Hizo mucho por este movimiento, interpretado a la inglesa, el intelectual y sacerdote sevillano de la calle Jamerdana José María Blanco White, que se libró por los pelos de ser un romántico español yéndose a Londres, donde se pasó al protestantismo y siguió clamando por la libertad de sus antiguos compatriotas. Ese vago clamor que rasga el viento / es la voz funeral de una campana; / vano remedo del postrer lamento / de un cadáver sombrío y macilento / que en sucio polvo dormirá mañana. Si esto no es Romanticismo XXL, que venga Bécquer y lo vea.

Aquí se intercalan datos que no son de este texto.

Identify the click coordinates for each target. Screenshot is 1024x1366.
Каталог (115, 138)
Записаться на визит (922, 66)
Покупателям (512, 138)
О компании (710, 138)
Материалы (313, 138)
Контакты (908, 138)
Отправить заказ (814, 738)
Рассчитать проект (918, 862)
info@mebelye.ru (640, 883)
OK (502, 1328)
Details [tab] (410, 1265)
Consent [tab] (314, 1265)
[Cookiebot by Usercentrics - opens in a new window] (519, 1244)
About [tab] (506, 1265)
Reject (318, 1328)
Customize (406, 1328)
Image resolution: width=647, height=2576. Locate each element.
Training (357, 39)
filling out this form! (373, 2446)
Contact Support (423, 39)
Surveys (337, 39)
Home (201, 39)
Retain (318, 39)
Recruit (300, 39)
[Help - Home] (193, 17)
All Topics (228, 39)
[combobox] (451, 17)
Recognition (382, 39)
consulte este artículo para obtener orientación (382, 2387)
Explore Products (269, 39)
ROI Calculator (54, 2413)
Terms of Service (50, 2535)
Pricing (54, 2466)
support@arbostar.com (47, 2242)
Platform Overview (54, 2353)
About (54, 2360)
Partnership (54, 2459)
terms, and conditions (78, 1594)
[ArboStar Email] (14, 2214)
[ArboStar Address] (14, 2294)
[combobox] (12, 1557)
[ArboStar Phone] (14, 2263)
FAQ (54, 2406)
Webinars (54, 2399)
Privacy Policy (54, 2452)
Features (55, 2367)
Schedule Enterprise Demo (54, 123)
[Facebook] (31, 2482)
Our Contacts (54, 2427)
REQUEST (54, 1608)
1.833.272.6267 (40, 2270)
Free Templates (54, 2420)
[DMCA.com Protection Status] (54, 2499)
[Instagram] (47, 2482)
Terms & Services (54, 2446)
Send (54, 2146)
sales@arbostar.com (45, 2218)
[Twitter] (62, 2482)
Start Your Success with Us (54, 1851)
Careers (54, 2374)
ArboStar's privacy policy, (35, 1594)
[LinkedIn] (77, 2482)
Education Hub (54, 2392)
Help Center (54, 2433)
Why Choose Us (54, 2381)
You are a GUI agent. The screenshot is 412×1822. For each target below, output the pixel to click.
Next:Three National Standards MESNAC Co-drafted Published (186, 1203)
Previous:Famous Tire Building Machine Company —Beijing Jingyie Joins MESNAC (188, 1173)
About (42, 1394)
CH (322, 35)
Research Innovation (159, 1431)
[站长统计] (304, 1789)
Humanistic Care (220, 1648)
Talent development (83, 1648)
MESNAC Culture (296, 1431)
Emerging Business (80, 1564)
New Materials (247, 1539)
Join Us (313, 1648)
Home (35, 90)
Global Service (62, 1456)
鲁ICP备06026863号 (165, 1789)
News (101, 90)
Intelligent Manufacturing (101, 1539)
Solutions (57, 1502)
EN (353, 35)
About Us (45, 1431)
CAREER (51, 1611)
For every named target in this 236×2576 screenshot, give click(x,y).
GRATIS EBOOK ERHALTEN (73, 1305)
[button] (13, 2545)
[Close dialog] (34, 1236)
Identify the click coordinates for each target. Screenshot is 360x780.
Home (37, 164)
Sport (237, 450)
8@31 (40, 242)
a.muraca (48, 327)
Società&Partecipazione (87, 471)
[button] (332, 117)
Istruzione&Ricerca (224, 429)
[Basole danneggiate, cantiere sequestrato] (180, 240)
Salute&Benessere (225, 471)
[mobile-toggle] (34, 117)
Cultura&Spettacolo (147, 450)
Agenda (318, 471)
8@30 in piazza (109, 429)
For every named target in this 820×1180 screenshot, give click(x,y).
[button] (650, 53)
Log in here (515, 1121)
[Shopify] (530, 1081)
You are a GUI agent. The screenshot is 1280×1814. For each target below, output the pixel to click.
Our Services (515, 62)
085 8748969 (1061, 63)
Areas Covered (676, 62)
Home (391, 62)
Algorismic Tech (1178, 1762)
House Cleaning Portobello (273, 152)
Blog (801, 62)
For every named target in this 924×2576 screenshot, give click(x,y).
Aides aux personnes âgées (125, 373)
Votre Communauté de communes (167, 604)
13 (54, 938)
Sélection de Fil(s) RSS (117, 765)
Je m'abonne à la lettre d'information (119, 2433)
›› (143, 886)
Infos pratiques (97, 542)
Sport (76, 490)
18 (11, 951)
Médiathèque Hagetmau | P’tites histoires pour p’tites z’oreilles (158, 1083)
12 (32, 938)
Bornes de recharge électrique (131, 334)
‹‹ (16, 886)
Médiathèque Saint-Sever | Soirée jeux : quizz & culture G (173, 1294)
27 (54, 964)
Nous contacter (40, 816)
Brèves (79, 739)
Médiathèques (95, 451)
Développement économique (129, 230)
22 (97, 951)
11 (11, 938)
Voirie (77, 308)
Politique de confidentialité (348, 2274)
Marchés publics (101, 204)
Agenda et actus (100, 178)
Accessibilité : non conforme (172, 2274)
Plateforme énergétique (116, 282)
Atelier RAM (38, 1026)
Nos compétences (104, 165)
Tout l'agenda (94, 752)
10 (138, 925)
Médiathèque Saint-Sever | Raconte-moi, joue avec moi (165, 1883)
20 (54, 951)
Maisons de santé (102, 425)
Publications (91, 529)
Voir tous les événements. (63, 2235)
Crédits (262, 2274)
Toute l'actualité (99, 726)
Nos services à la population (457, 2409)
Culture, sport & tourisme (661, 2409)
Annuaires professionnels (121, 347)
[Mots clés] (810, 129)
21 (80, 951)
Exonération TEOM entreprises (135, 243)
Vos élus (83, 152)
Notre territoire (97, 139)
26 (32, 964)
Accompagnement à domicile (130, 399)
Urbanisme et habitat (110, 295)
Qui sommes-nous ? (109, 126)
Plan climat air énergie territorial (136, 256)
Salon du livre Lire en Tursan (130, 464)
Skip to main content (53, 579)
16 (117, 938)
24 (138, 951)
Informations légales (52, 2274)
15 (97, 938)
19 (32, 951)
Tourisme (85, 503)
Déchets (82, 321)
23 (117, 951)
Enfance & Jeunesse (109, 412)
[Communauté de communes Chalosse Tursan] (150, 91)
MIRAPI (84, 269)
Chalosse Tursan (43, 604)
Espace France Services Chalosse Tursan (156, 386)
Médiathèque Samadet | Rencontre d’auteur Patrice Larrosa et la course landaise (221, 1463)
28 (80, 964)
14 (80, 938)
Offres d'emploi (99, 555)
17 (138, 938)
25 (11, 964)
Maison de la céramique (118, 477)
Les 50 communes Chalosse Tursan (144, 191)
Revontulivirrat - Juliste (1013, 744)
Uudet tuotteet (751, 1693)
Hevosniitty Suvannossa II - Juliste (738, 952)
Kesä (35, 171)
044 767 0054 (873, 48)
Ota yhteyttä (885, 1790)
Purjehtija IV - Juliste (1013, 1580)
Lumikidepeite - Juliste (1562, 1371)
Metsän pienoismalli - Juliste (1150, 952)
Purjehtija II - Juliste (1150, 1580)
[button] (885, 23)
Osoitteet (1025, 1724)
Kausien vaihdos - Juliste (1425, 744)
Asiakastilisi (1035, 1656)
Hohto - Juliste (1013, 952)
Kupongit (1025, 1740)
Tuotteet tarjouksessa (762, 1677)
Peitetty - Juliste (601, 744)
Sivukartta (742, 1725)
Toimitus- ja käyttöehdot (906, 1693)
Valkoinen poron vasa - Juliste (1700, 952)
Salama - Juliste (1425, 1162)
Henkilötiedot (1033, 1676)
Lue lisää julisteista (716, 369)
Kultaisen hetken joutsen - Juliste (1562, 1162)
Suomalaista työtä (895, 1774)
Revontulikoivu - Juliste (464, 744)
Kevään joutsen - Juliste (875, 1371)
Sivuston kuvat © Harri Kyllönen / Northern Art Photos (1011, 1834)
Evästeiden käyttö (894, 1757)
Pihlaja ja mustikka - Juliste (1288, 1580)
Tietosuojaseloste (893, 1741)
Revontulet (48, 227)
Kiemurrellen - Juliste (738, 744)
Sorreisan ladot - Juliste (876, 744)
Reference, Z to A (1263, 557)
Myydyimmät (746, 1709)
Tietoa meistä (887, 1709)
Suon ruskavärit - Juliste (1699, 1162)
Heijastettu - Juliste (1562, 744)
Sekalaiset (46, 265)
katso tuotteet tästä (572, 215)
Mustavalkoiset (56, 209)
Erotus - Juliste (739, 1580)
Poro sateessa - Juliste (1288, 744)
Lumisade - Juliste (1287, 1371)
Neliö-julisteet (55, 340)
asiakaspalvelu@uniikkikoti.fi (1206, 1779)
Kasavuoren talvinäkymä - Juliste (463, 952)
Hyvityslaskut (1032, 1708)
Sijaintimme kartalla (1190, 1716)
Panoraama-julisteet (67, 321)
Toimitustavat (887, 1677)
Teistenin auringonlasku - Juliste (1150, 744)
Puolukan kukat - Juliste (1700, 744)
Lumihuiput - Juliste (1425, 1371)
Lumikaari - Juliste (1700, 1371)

Porque al final, como se decía al comienzo, todo acaba en Gustavo Adolfo, un hombre que llegó a la mesa del Romanticismo cuando ya estaban sirviendo los cafés y que fue quien pagó la cuenta, constituyéndose en la rúbrica perfecta para un tiempo que en Sevilla –como todos los tiempos que han llegado a este lugar– no ha terminado de pasar. Quien haya estado en el Puente del Centenario un lunes a las tres de la tarde no sabe lo que es un atasco si no ha estudiado el cruce de eras en la bella Híspalis. Hoy, habla uno de literatura en Sevilla y la gente se imagina unos versos de amor, y eso no es casual. El hiperromanticismo de la capital de Andalucía ha alcanzado niveles tan extremos que su historial literario (brevemente esbozado en estas páginas, sin ánimo de hacer justicia ni de ser exhaustivos ni de nada que se le parezca) viene determinado por un señor que no era romántico, pero que enseñó a serlo; otro que sí lo era, pero que se fue a Londres; otra que también lo fue, pero era de fuera; otros dos que sin ser sevillanos crearon los mitos más descomunales que se recuerdan por aquí; y, como remate, otro más que llegó tarde pero pasa por ser el romántico por antonomasia. Hoy, Sevilla sigue inventándose su propio Romanticismo y le dedica farolas, árboles que se desploman, barrios de inspiración moruna, retablos cerámicos y estanques con patos. Leer a cualquiera de estos autores en el Parque de María Luisa es aventurarse a la sobredosis. Pero eso solo pasará si está de Dios: es lo bueno de la fatalidad, tan romántica ella.